乖離(かいり)

乖離とは

   乖離(または乖離線)は、現在の値段が移動平均からどの程度離れているかを示したチャートです。下図の上段はバーグラフと移動平均、下段がその移動平均をベースとする乖離です。欧米ではそのまま「kairi」という名称で通っています。

乖離

   乖離は移動平均からの距離を示したグラフですが、距離を測る単位には%を用います。例えばドル円相場の場合、移動平均の値が100円で現在値が110円とすると、乖離はプラスの10%。現在値が90円だとマイナスの10%です。そのため乖離チャートはゼロラインを挟んで上下に往復するようなイメージになります。その意味ではRSIストキャスティックのようなオシレーター系のテクニカル分析とも言えますが、固定された上限値・下限値はありません。

乖離の使い方

   では乖離の使い方について見ていきましょう。基本的な目的は、相場の平均回帰性を利用することにあります。平均回帰性とは現在値が移動平均から大きく離れると、いずれは平均値に向かって戻るという習性を言います。ですから、建玉の仕掛け時に乖離を使う場合は逆張りの戦法になります。もちろん利食い時の判断に利用することもできます。

   図はユーロ円の月足をプロットしたもので、約25年という長期のチャートです。上限が20%近辺、下限が25%近辺にあることが見て取れます。下限のほうがより乖離率が大きくなるのは、下げ局面のほうがオーバーシュートしやすいという経験則に符合しています。

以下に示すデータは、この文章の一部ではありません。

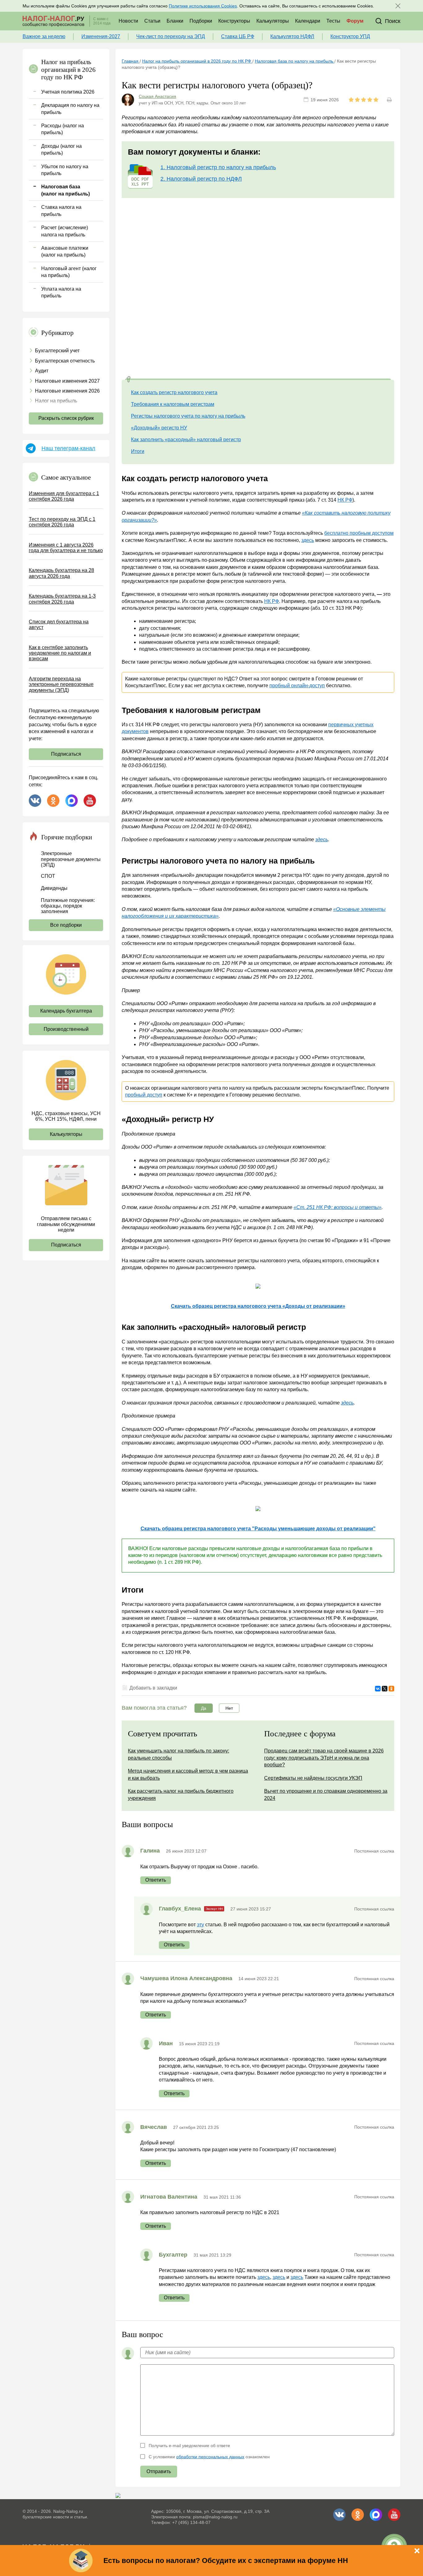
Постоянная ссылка (374, 1850)
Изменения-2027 (100, 36)
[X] (384, 1688)
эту (200, 1924)
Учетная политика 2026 (67, 92)
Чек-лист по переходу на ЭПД (170, 36)
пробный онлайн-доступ (297, 685)
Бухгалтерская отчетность (65, 360)
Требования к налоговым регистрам (172, 404)
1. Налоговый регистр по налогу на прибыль (218, 167)
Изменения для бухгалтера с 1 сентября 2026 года (64, 496)
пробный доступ (143, 1094)
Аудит (41, 370)
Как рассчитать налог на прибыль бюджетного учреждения (180, 1794)
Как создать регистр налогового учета (174, 392)
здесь (307, 540)
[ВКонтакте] (378, 1688)
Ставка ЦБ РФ (237, 36)
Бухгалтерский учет (57, 350)
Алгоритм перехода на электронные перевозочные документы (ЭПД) (61, 684)
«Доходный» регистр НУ (159, 427)
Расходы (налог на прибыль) (62, 129)
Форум (355, 21)
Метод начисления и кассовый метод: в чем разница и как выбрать (188, 1774)
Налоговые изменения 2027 (67, 381)
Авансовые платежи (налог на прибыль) (64, 251)
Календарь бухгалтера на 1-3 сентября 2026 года (62, 598)
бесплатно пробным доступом (359, 533)
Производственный (66, 1029)
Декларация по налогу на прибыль (70, 109)
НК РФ (345, 500)
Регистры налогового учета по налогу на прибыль (188, 416)
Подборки (201, 21)
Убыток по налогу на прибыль (64, 170)
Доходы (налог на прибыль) (61, 149)
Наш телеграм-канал (68, 448)
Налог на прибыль (56, 400)
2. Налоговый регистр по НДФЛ (201, 179)
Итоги (137, 451)
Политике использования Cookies (203, 5)
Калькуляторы (272, 21)
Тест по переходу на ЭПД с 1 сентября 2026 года (62, 522)
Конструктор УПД (350, 36)
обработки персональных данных (210, 2456)
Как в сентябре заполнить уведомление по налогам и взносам (60, 653)
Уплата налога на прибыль (61, 292)
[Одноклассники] (391, 1688)
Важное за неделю (44, 36)
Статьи (152, 21)
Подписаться (66, 754)
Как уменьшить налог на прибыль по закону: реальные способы (178, 1754)
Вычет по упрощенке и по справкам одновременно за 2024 (325, 1794)
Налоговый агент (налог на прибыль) (69, 272)
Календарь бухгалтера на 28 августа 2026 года (61, 573)
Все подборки (66, 925)
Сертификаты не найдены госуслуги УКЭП (313, 1778)
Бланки (175, 21)
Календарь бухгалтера (66, 1010)
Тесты (333, 21)
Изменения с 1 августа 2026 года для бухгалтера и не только (66, 547)
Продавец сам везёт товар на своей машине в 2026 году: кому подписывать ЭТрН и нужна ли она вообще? (324, 1757)
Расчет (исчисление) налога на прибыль (64, 231)
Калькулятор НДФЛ (292, 36)
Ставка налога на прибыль (61, 210)
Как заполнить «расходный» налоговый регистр (186, 439)
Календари (307, 21)
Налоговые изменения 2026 (67, 390)
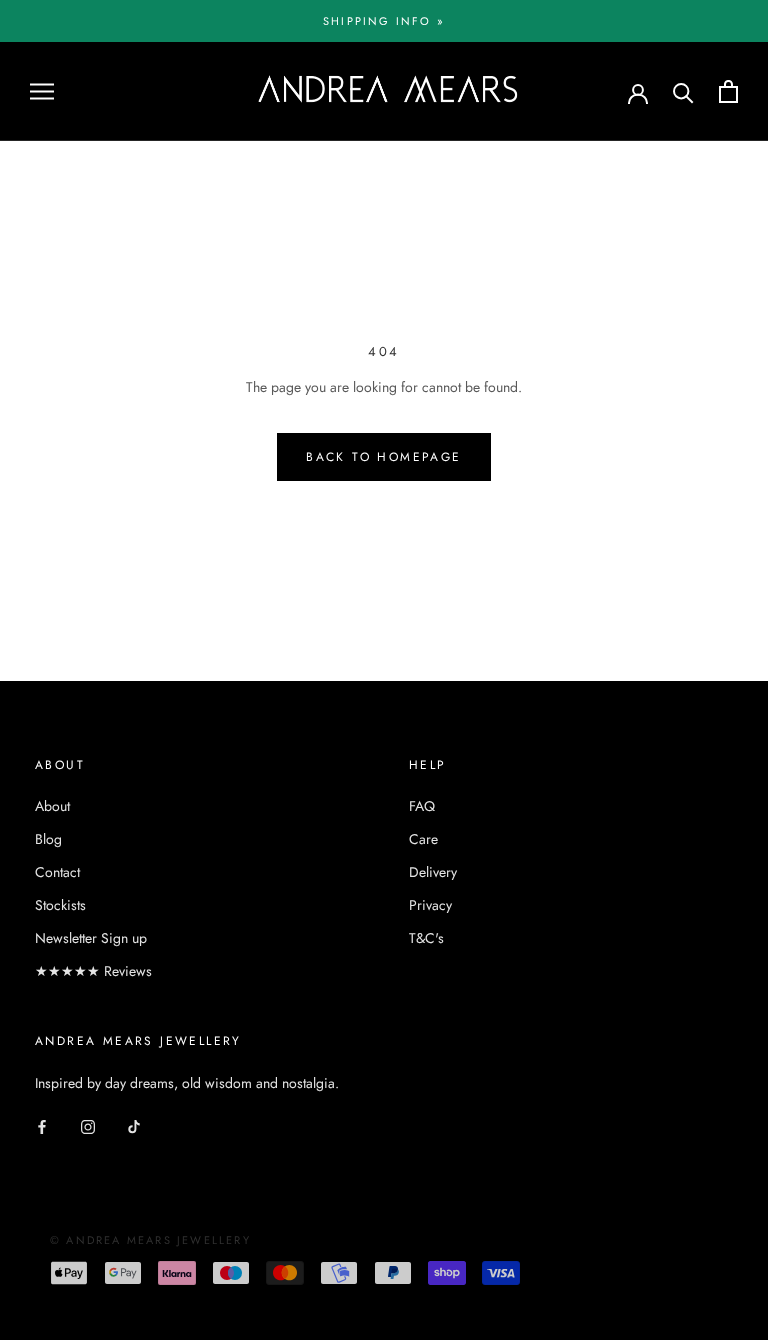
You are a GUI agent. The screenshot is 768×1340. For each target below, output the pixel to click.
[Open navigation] (42, 91)
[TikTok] (134, 1126)
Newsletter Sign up (91, 938)
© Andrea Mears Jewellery (150, 1240)
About (52, 806)
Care (423, 839)
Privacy (430, 905)
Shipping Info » (384, 21)
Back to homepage (383, 457)
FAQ (422, 806)
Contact (57, 872)
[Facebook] (42, 1126)
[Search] (683, 91)
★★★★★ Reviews (93, 971)
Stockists (60, 905)
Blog (48, 839)
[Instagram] (88, 1126)
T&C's (426, 938)
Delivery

十分に規則性が認められますが、単純に上下の抵抗線に達した時に仕掛ければよいというものでもないようです。

乖離

1.T1〜B1

   では左から順に乖離と相場との関係を確認していきます。T1ではわずかに20%ラインに達していませんが、乖離のピークと相場のピークが一致しています。ですから、20%の少し手前から売り上がっていたら(用語:売り上がり)1年後には大きな利益を手にしていたことになります。B1でも25%ラインの手前から買い下がっていれば(用語:買い下がり)2か月後にはそこそこの利益が得られます。しかし完全なボトムが訪れるのは2年後です。ここで重要なのはダイバージェンスが見られることです。乖離分析ではダイバージェンスがよく見られ、チャンスを暗示します。もちろん乖離分析だけで完全な判断はできません。フォーメーション分析なども併用することが重要です。

2.T2〜B3

   T2ではその数か月後に相場のピークが来ています。ここでも資金に余裕をもって売り上がっていれば、約2年後には膨大な利益を得られます。B2からB3に至る下げはまさにセリング・クライマックスの局面です。もしその手前から買い下がっていたとしたら、苦しい場面です。もちろんこれは月足なので小幅に利食える場面はあるのですが、先の見えない実戦ではそううまくいきません。ここは資金の余裕度が勝負を分けるところです。

3.T3〜T5

   T3とT4ではそこそこの利益が得られます。B4〜B6では大規模なダイバージェンスが起こっています。この間、B4とB5では数か月以内にそこそこの利益が得られますが、大底ではありません。注目したいのは、乖離線が三角もちあいを形成していることです。乖離では乖離率が最も重要ですが、乖離線の形も分析対象です。トレンドラインを引いてみるのも有効です。そしてB6で本格的な反転に転じ、膨大な利益を得られることになります。はたしてT5ではどういう結果が得られるでしょうか。

  • 筆者の経験では、乖離は時間足や日足よりも週足・月足で利用したほうが有効と思います。最適な移動平均と乖離率の組み合わせを見つけると、相場が持つ習性に何か不思議なものを感じてしまいます。